Knowledge Base (RAG)

The knowledge base provides Retrieval-Augmented Generation (RAG) capabilities. Text is chunked, embedded, and stored in PostgreSQL with pgvector. The system supports hybrid search combining BM25 full-text search with vector cosine similarity, merged via Reciprocal Rank Fusion.

Architecture

Component	Technology	Purpose
Embedding model	`nomic-embed-text` via Ollama/LiteLLM	Generate 768-dim embeddings
Vector storage	PostgreSQL + pgvector	HNSW cosine similarity index
Full-text search	PostgreSQL tsvector + GIN	BM25 ranking via `ts_rank`
Hybrid search	Reciprocal Rank Fusion (RRF)	Merge BM25 and cosine results
Chunk size	1000 characters	With metadata (filePath, chunkIndex, language)

Search Modes

Runs both BM25 full-text and vector cosine searches independently, then merges the ranked result lists using Reciprocal Rank Fusion.

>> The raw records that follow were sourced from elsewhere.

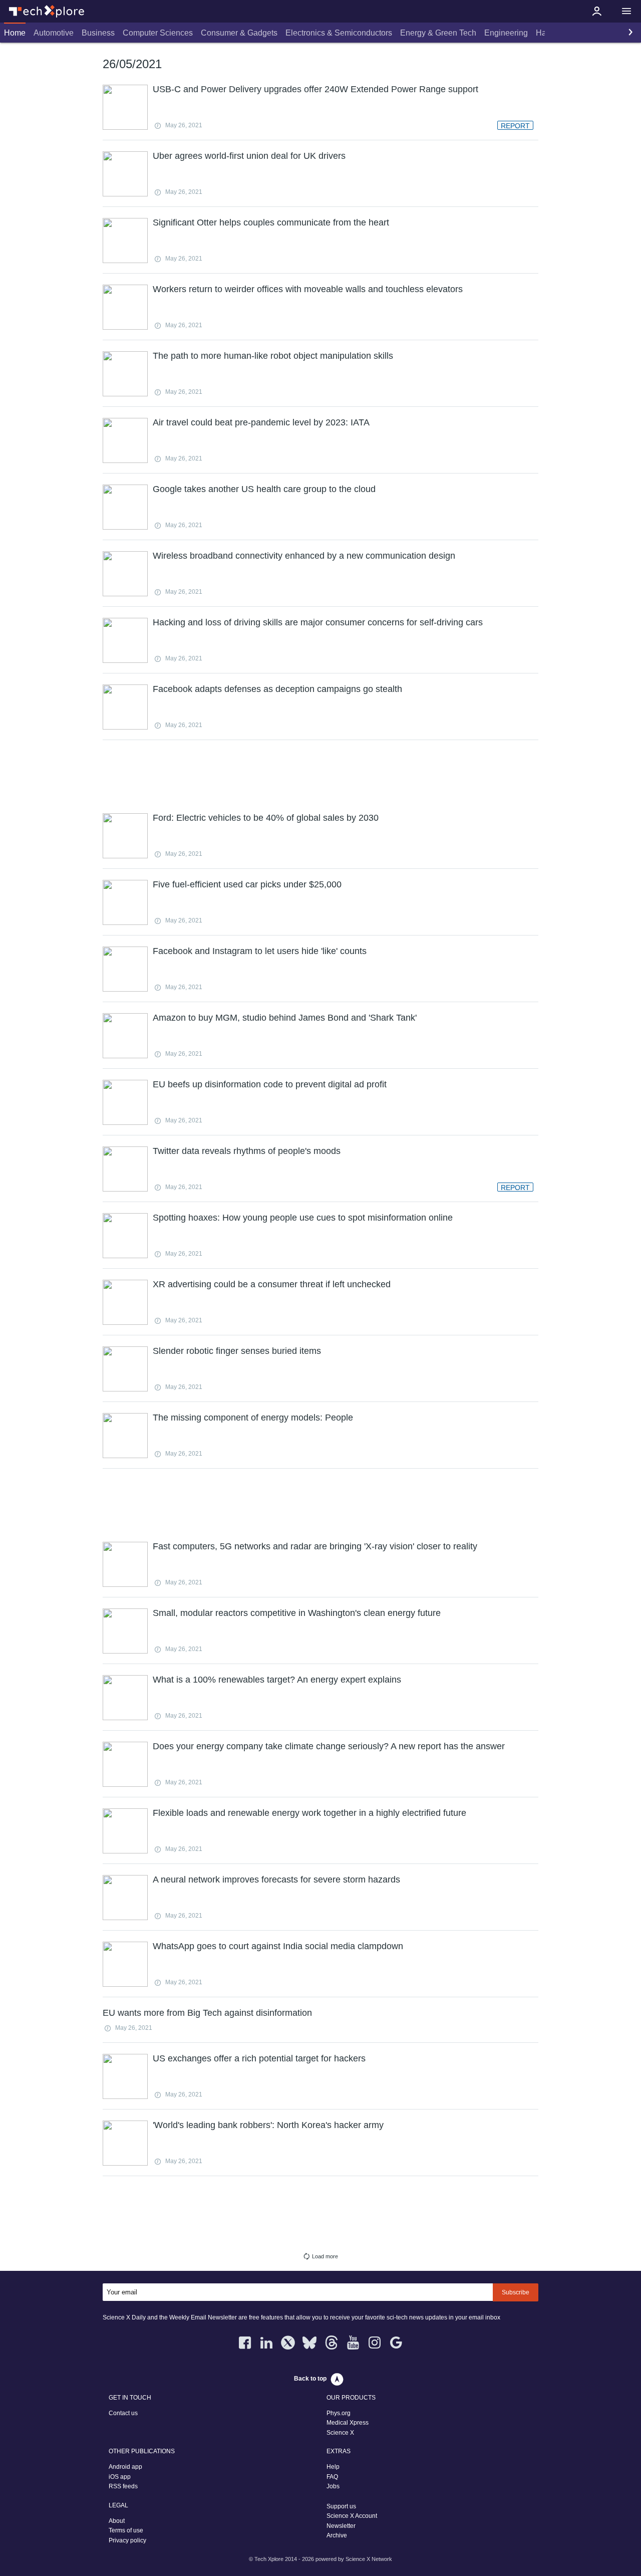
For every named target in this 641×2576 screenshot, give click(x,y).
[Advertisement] (320, 775)
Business (98, 33)
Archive (337, 2535)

Best overall recall.

curl -X POST http://localhost:3005/api/knowledge/search \
  -H "Authorization: Bearer <token>" \
  -d '{"query": "authentication flow", "mode": "hybrid"}'

Cosine similarity against the embedding column. Best for conceptual and semantic queries.

curl -X POST http://localhost:3005/api/knowledge/search \
  -d '{"query": "how does login work", "mode": "semantic"}'

BM25 full-text search using PostgreSQL tsvector + GIN index. Fast for keyword-heavy queries.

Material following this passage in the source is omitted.